* Instruction
Copy out the data from the line containing "Screen dimensions: 1389x868" through the end of the data, with both ends included.

* Provided entries

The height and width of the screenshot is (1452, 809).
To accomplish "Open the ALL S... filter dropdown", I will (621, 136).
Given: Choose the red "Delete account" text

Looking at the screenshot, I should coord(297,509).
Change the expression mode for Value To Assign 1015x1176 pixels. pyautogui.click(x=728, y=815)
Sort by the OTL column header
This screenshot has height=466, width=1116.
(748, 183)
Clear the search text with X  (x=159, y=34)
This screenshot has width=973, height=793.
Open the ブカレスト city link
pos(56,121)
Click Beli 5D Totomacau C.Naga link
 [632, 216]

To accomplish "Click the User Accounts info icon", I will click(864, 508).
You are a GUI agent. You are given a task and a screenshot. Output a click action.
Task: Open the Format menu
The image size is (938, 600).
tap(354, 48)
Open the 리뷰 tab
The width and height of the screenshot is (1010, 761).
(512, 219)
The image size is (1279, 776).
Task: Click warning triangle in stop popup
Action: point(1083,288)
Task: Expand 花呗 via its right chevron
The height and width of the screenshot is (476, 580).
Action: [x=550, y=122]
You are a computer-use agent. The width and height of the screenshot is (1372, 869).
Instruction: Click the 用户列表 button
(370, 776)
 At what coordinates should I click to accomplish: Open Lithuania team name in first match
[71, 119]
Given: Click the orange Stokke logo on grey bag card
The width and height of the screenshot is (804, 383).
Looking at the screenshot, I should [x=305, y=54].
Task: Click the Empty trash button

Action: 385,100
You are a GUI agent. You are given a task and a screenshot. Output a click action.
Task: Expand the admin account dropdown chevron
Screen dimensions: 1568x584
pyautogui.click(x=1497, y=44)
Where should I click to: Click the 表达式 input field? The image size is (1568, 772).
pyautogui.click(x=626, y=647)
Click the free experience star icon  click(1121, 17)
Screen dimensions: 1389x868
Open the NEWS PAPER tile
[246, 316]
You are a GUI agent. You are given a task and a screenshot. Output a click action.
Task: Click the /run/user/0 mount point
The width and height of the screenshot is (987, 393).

* Result of the task
Screen dimensions: 1389x868
Open the NEWS PAPER tile
[246, 316]
You are a GUI agent. You are given a task and a screenshot. Output a click action.
Task: Click the /run/user/0 mount point
The width and height of the screenshot is (987, 393).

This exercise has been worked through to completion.